Bridge jumpers who donate their shoes

    September 28 2008, The estimated 1300 people who've killed themselves by jumping off the Golden Gate, according to my calculator, are not quite 1/4 as many people as have killed themselves by joining the U.S. military and going to Iraq and Afghanistan. But if you take the time period into account and divide 4600 dead soldiers by 7 years and l300 jumpers by the 71 years the bridge has been there, nearly 700 U.S. troops a year have jumped off Afghanistan and Iraq, while only 18 people a year have jumped off the bridge. Now, considering that the actual human death rate is 100%, meaning that of the well over 6 billion people alive today, assuming an average life expectancy of 65 years, even figuring an extremely bottom heavy age distribution, loosely a million people die every year, not only is it apparent that only 1 out of 55555 of them jump off the Golden Gate, it's also apparent that the entire 1/55555 would have died anyway if they hadn't made that jump.
    If anyone thinks I'm being too frivolous about such a serious subject, I remind you that, just like minorities who claim the right to joke about racism, as a human getting close to death, I have the right (and so do you) to be frivolous about death, especially in response to a mass media which constantly fakes a laughably pious attitude toward the subject, and especially when the SF Chronicle prints a headline and picture that probably unconsciously invite a realistically frivolous response, especially when that response has important implications society's insiders want to keep covered up.
     Seeing the headline in the local section today, Shoes memorialize bridge jumpers, over a picture of a whole lot of shoes, I had to ask myself, "Did they all take off their shoes before they jumped and are these their shoes?" Then, reacting rationally to the pious but incoherent read-out, "Research shows that if you can break that cycle, only for a moment, they might not do it." my second question (and I hope yours, too) had to be, "So What?" And then, seeing the cunningly misleading subhead, Support for the barrier, I had to get pissed and ask another question, "What support?" And you've gotta be unconscious if you can't guess my 4th question, in response to the insidious unquoted nonsense clearly representing the Chronicle's own fractured (at the comma - look close) editorial view:

    Though a recent unscientific online poll by the district found that 75 percent of 1,600 respondents opposed any changes to the bridge, the net (a stupid steel net to catch people) seemed to be the most attractive alternative.

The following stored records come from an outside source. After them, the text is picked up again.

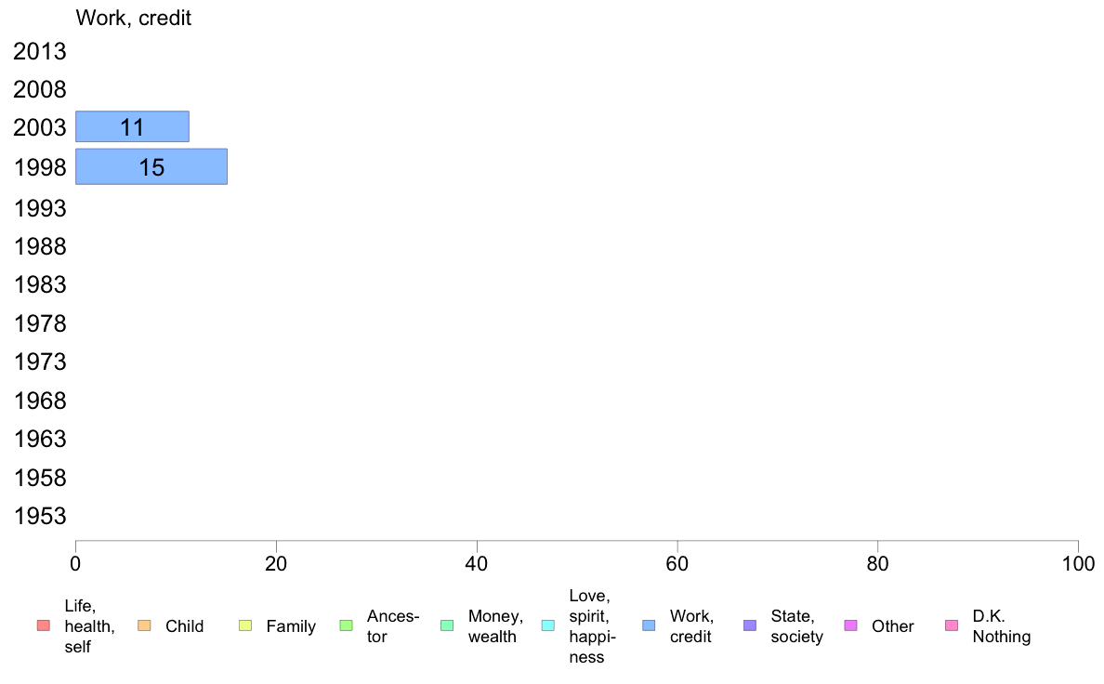Select the Work, credit legend swatch
This screenshot has width=1104, height=684.
[x=649, y=625]
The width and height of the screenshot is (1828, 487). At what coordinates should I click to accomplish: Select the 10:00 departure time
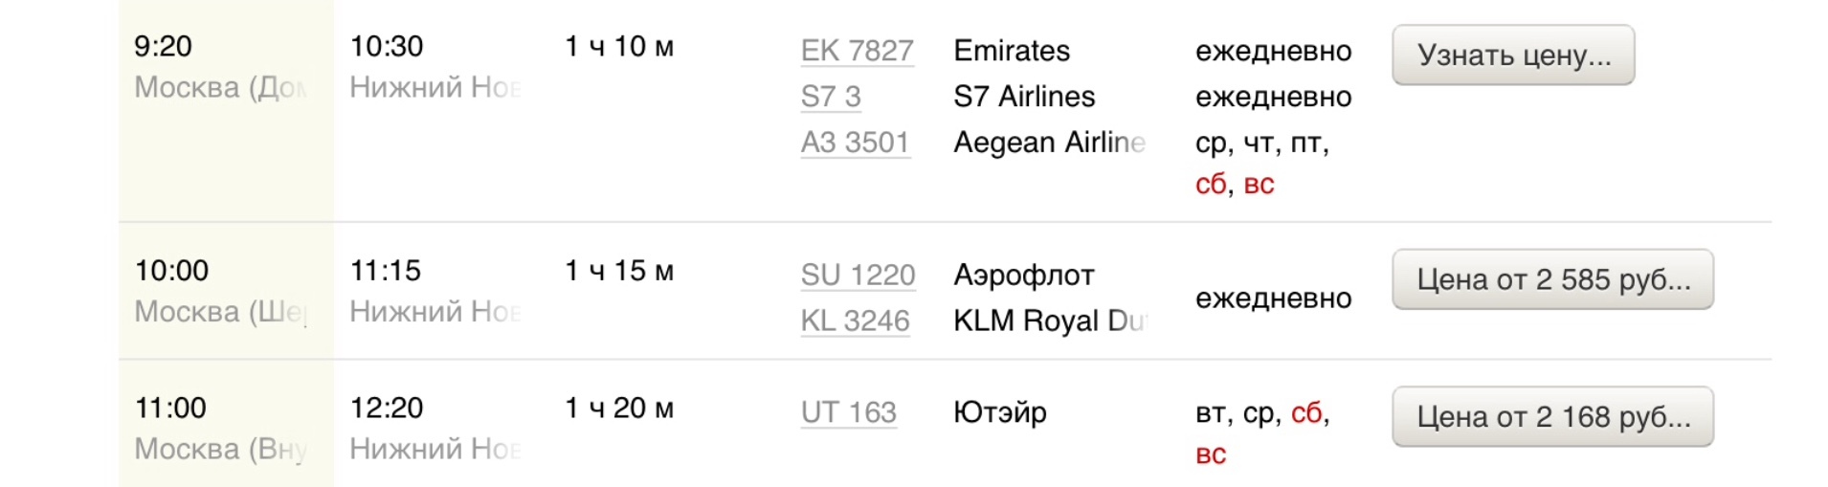[171, 271]
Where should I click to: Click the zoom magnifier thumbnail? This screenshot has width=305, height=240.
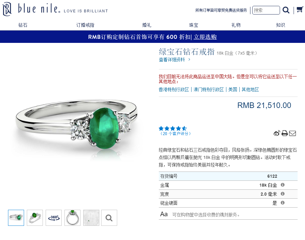pos(109,218)
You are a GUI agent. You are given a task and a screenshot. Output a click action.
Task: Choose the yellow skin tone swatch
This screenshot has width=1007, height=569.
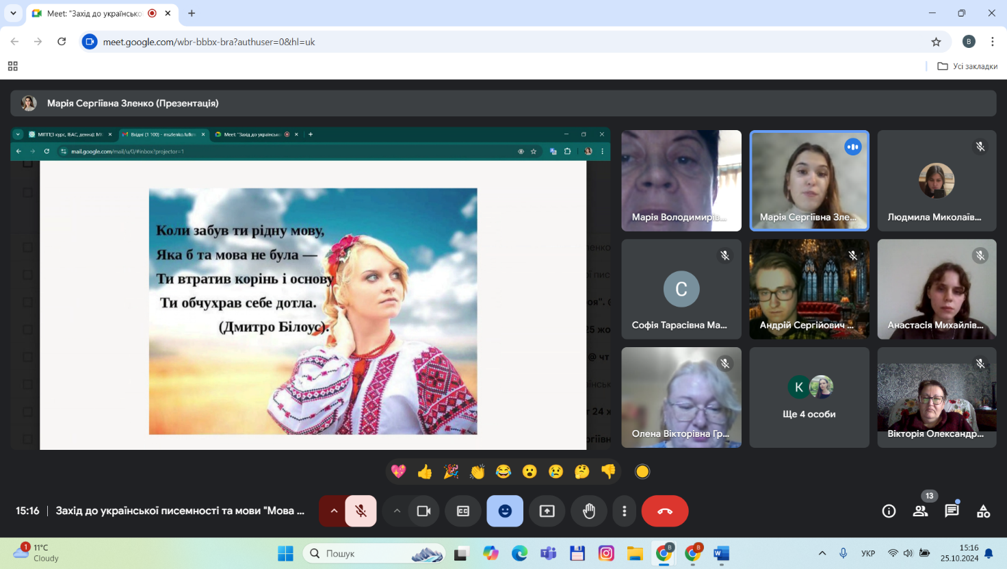point(642,471)
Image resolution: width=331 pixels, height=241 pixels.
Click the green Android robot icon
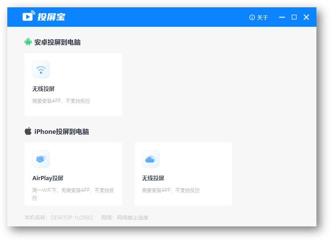[28, 42]
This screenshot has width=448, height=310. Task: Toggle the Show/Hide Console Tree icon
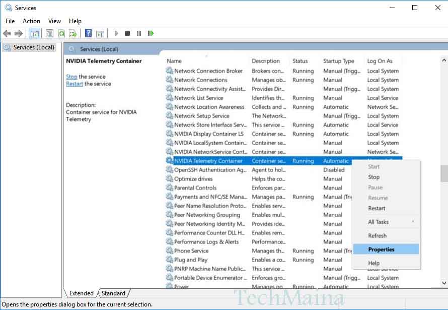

    My own unscientific ongoing poll has so far failed to turn up anyone who even opposes suicide or, get this, anyone who doesn't admire and defend Dr. Kervorkian. So my fifth question could be "What world does the Chronicle editorial staff live in?" But it isn't. I know the answer. I also know the defense for this story is that it's about a media event staged by the supporters of a suicide barrier on the bridge. But that's no defense for the spectacular absence of a large philosophical feature explaining why no really rational person sees any reason to spend a fortune disfiguring the bridge. And it's no defense for the Chronicle's refusal to print ANY really realistic comment on the issue of suicide, like, for instance, the following, my own brief clear and unprintable letter to the editor:

     July 9 2008: It was going to cost $2 million to study how to waste another $2 million to disfigure the bridge so people fed up with life can't exercise their existential right to jump off. Now it's $40 to $50 million. Of course this isn't a secular state, but why should the people of a supposedly secular state spend millions to enforce a religious taboo?
    Come on! Here's a message from the real world. If you don't want anyone jumping off the Golden Gate because it's a costly and bothersome nuisance to try to drag their bodies out, then put up signs on the bridge rail telling them the unreligious truth.
    Put up a sign every 50 yards explaining that, "Hey! Hitting the water doesn't kill you. It just smashes your bones and adds a lot of pain and the panic of being a helpless cripple to the smothering horror of drowning in rude and icy saltwater!"
    And at the bottom of each sign put a number they can call to get suggestions and instructions for better ways to kill themselves.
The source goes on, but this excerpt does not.